§ **Reading text**:
Sean Scillieri, 26, of Hawthorne, an employee at the Scillieri Funeral Home on 5th Avenue in Paterson, masterminded a scheme to cash business checks at two check cashing businesses that were written on insufficient funds.

A business manager at the funeral home Scillieri worked with co-conspirators to put his scheme in motion. Ryan Franklin, 24, of Hawthorne; Blerim Ibraimi, 34, of Hawthorne; Brian Zuidema, 32 of Wyckoff; Homero Mendoza-Garcia, 26, of Hawthorne; Andrew Pardine, 27, of Passaic; and Mark Sessoms, 54, of Paterson worked with Scillieri in the four-month long conspiracy.

All seven have been charged with second-degree conspiracy.

Authorities said Scillieri “floated” the checks between various checking accounts under his control to artificially inflate the balance in the funeral home’s checking account. ”When Scillieri failed to cover the outstanding checks, the scheme collapsed and the check cashing businesses sustained a $260,000 loss,” authorities said.

Each of the seven alleged conspirators personally profited by sharing the cash obtained from the check cashing businesses, authorities said. Authorities said during the four-month May, June, July, and August 2013 the scheme was being run over $1.4 million worth of checks were floated through the funeral homes’ business checking account.

The seven allegedly “structured” the transactions by cashing out checks under $10,000 to avoid hitting bank reporting threshold requirement.

Franklin, Ibraimi, Mendoza-Garcia, Pardine and Zuidema are charged with second-degree theft by deception, passing bad checks, money laundering, and third-degree structuring, authorities said.

Scillieri is charged with first-degree money laundering, second-degree theft by deception, passing bad checks, and third-degree structuring.

Sessoms is charged with third-degree theft by deception, passing bad checks, money laundering, and structuring, authorities said.

A first-degree offense is punishable by 10-20 years in state prison. A second-degree crime is punishable by 5-10 years in state prison. And a third-degree crime is punishable by three-five years in state prison, authorities said.

§ **Instruction a**: In the funeral home article, what charge do all seven people face?
The listing below has no connection to the funeral home article.

§ **Provided material**:
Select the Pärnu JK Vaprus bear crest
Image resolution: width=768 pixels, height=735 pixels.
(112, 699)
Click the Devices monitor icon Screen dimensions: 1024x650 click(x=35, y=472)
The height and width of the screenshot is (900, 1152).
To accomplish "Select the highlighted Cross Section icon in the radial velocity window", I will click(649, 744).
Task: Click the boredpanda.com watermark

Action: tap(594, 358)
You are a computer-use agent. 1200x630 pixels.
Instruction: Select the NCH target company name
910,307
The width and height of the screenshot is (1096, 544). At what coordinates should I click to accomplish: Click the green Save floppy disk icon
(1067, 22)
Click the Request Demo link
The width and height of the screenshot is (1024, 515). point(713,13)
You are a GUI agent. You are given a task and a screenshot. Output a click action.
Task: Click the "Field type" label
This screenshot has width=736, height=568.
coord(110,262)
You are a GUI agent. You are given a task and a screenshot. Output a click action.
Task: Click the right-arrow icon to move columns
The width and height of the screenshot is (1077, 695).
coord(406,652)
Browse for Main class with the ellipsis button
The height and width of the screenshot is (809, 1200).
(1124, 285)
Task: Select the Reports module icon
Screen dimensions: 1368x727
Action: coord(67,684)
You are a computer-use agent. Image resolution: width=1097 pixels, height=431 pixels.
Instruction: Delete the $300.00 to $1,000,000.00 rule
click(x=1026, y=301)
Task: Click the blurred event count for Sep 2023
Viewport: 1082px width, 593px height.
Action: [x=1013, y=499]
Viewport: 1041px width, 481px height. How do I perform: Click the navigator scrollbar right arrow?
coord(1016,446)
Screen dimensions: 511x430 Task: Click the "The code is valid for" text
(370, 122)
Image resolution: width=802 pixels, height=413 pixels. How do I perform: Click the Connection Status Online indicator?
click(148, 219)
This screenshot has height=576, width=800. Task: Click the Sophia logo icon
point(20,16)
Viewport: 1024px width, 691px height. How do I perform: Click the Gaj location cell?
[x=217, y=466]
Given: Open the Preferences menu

§ **Instruction b**: Give the lines of the listing, from the line containing "Task: Select the Reports module icon" through the end of the listing, inclusive, as a Markdown table with the columns No. and Text, leaving out blank lines.

§ **Exercise output a**: Second-degree conspiracy.

§ **Exercise output b**:
| No. | Text |
|---|---|
| 1 | Task: Select the Reports module icon |
| 2 | Screen dimensions: 1368x727 |
| 3 | Action: coord(67,684) |
| 4 | You are a computer-use agent. Image resolution: width=1097 pixels, height=431 pixels. |
| 5 | Instruction: Delete the $300.00 to $1,000,000.00 rule |
| 6 | click(x=1026, y=301) |
| 7 | Task: Click the blurred event count for Sep 2023 |
| 8 | Viewport: 1082px width, 593px height. |
| 9 | Action: [x=1013, y=499] |
| 10 | Viewport: 1041px width, 481px height. How do I perform: Click the navigator scrollbar right arrow? |
| 11 | coord(1016,446) |
| 12 | Screen dimensions: 511x430 Task: Click the "The code is valid for" text |
| 13 | (370, 122) |
| 14 | Image resolution: width=802 pixels, height=413 pixels. How do I perform: Click the Connection Status Online indicator? |
| 15 | click(148, 219) |
| 16 | This screenshot has height=576, width=800. Task: Click the Sophia logo icon |
| 17 | point(20,16) |
| 18 | Viewport: 1024px width, 691px height. How do I perform: Click the Gaj location cell? |
| 19 | [x=217, y=466] |
| 20 | Given: Open the Preferences menu |